The invention relates to a method for downhole flow measurement in a well.

Such a method is known from International patent application WO 01/75403. In the known method one or more cold spots are created in a well tubing by injecting nitrogen into the well and expanding the nitrogen at selected downhole cooling stations.

A fibre optical cable extends in longitudinal direction through the well and is configured as a distributed temperature sensor (“DTS”), wherein one or more light pulses are transmitted through the fibre optical cable and the temperature pattern along the length of the cable is determined on the basis of determination of the intensity of Raman peaks in the backscattered optical signal. In a DTS system the time of flight of the backscattered signal is used to determine the location from where the signal is backscattered in a manner similar to the operation of a radar system.

In the known method the DTS system measures the speed at which the cold spot imposed at each cooling station migrates in downstream direction through the production tubing.

A disadvantage of the known method is that the installation of one or more cooling stations and a nitrogen or other cooling fluid supply line in a well is expensive and fragile and thus prone to damage.

It is an object of the present invention to provide a method of downhole flow measurement in a well, which does not require the installation of one or more cooling stations and fragile cooling fluid supply conduits downhole in the well.

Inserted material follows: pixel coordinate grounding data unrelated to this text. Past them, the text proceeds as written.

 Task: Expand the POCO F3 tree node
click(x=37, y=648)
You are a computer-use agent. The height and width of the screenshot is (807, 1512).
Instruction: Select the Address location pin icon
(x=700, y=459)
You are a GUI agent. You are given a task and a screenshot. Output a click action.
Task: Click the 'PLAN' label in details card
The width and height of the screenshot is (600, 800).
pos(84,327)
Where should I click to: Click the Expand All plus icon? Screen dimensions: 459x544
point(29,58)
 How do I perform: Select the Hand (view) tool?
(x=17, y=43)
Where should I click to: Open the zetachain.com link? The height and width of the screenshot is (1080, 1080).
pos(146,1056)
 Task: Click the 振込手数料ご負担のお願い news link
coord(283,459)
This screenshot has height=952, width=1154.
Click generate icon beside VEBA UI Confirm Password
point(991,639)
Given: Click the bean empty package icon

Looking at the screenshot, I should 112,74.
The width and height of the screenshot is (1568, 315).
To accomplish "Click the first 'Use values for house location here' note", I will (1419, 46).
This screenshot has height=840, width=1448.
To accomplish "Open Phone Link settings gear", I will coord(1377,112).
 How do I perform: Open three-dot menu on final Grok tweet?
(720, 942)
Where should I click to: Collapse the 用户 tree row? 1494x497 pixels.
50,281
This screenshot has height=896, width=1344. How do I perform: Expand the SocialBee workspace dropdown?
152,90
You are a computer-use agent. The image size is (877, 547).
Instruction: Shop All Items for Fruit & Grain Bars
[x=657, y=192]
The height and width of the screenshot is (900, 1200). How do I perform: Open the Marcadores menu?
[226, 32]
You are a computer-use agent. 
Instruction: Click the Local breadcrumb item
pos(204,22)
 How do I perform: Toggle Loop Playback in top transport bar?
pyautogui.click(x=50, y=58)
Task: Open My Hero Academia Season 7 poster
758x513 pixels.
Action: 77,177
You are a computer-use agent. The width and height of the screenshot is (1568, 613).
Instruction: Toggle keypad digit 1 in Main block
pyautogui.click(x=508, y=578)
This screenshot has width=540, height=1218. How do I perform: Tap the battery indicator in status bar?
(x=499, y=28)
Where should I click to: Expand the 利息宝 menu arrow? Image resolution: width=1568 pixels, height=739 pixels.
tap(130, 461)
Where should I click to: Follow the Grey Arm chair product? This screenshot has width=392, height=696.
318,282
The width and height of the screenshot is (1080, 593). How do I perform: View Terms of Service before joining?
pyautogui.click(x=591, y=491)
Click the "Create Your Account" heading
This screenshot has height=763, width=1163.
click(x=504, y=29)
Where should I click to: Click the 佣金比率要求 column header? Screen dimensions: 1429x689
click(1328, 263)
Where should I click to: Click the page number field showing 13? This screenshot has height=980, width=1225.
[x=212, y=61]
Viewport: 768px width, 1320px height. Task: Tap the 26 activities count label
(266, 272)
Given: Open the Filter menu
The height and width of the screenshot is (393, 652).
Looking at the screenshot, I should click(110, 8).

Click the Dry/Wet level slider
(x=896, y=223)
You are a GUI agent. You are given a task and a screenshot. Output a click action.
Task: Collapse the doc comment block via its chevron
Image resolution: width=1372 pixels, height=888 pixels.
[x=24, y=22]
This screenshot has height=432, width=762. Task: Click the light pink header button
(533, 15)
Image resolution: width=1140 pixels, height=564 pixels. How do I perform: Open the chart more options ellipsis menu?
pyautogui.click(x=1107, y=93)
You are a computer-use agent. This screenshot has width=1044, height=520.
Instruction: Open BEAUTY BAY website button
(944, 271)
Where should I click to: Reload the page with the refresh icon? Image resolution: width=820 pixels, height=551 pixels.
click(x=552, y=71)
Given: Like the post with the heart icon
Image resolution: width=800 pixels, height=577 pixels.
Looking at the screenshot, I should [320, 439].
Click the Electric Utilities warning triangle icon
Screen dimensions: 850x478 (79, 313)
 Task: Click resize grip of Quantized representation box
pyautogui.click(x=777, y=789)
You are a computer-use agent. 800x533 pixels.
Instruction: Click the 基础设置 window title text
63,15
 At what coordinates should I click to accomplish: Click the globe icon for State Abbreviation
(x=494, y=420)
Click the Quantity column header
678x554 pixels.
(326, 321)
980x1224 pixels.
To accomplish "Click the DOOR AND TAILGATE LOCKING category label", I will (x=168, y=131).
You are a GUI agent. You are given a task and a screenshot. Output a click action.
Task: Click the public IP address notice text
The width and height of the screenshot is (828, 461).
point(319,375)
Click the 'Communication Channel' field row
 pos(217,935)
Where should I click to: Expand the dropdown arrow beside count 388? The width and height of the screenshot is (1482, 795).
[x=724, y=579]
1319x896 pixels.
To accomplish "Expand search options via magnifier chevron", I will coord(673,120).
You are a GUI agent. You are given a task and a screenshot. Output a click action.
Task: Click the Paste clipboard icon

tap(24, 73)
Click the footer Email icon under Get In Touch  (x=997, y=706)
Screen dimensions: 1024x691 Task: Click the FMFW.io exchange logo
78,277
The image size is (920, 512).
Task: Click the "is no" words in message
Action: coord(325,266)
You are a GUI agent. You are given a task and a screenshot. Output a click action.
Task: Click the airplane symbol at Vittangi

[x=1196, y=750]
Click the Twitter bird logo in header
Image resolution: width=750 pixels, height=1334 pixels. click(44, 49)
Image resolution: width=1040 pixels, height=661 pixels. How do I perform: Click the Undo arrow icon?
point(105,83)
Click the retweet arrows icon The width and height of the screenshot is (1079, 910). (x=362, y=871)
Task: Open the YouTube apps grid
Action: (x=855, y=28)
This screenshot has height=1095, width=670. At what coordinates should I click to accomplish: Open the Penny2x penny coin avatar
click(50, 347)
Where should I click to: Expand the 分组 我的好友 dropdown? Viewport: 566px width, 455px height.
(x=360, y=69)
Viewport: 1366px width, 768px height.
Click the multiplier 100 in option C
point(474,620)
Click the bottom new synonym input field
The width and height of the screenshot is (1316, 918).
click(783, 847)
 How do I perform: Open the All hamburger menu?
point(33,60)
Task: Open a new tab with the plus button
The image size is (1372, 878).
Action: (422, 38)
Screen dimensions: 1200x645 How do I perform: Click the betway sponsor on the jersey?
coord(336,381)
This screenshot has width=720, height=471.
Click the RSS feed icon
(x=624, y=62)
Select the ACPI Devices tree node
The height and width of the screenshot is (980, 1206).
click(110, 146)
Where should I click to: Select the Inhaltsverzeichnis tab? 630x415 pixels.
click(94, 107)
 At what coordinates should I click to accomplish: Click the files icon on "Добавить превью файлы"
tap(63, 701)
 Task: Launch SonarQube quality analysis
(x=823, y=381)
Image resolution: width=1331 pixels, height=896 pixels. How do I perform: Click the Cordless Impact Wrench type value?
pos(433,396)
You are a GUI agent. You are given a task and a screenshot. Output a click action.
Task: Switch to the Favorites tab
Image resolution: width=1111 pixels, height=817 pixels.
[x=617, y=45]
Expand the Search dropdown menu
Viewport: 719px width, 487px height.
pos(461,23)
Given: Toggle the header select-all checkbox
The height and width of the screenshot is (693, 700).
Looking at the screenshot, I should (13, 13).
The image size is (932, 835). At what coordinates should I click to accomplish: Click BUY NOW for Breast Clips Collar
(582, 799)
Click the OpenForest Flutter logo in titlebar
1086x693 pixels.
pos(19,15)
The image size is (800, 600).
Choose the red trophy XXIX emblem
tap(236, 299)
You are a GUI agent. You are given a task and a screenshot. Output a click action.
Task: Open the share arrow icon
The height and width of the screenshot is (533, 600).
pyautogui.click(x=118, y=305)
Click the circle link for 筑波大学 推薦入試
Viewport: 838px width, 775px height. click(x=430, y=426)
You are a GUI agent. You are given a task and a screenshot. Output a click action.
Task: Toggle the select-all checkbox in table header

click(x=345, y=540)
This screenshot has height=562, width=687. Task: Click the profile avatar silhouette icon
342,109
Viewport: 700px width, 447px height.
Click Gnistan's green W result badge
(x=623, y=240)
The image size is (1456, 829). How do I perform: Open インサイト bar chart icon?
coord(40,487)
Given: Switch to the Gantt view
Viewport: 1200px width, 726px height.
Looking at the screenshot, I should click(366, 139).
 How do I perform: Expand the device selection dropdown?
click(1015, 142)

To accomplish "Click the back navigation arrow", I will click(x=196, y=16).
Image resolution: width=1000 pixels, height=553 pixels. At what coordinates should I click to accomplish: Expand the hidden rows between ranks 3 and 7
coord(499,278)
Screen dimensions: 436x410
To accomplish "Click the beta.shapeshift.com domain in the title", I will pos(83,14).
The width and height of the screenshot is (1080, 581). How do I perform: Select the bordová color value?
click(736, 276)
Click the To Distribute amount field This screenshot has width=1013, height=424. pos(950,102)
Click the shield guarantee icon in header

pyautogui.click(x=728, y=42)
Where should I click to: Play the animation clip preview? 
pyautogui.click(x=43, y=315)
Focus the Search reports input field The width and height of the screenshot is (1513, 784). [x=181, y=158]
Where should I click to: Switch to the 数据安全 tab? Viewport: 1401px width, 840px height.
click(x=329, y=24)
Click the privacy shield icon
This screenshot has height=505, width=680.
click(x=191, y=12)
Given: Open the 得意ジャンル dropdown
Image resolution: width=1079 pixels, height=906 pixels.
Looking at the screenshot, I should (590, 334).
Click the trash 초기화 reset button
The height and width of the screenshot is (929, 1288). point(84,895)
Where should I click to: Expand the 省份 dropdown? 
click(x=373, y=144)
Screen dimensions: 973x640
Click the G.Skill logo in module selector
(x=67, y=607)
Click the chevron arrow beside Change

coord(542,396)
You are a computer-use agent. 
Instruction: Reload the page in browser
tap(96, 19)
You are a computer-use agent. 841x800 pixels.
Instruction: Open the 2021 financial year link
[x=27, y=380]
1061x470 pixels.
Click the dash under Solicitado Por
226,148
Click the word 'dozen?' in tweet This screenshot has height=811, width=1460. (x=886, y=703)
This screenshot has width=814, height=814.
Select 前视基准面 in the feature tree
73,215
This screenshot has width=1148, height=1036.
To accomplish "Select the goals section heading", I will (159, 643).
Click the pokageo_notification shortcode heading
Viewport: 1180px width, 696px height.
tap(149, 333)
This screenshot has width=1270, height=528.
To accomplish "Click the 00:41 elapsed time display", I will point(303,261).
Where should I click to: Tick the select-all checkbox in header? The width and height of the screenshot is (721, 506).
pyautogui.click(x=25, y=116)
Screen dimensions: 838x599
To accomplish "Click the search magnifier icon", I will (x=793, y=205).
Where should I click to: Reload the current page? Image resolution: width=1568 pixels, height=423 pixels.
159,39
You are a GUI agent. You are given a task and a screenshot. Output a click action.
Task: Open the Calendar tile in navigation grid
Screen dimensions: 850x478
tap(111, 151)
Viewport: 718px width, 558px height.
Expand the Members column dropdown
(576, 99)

It is a further object of the invention to provide a method for measuring the influx of fluids into the well along at least part of an inflow region along which fluids flow from the surrounding formation into the well.

SUMMARY OF THE INVENTION

The method according to the invention for downhole flow measurement in a well comprises installing a fibre optical distributed temperature sensor (DTS) system along at least part of the length of an inflow region of the well and using the sensor to measure one or more fluctuations of the temperature of fluids flowing from the formation into the well and the velocity at which at least one of said natural fluctuations migrates in downstream direction through the well.

It has surprisingly been found that there are fluctuations of the temperature of the fluids that flow into the well, which fluctuations generally die out before the produced fluids have reached the wellhead. The temperature fluctuations are generally small and may be less than 1 Degree Celsius.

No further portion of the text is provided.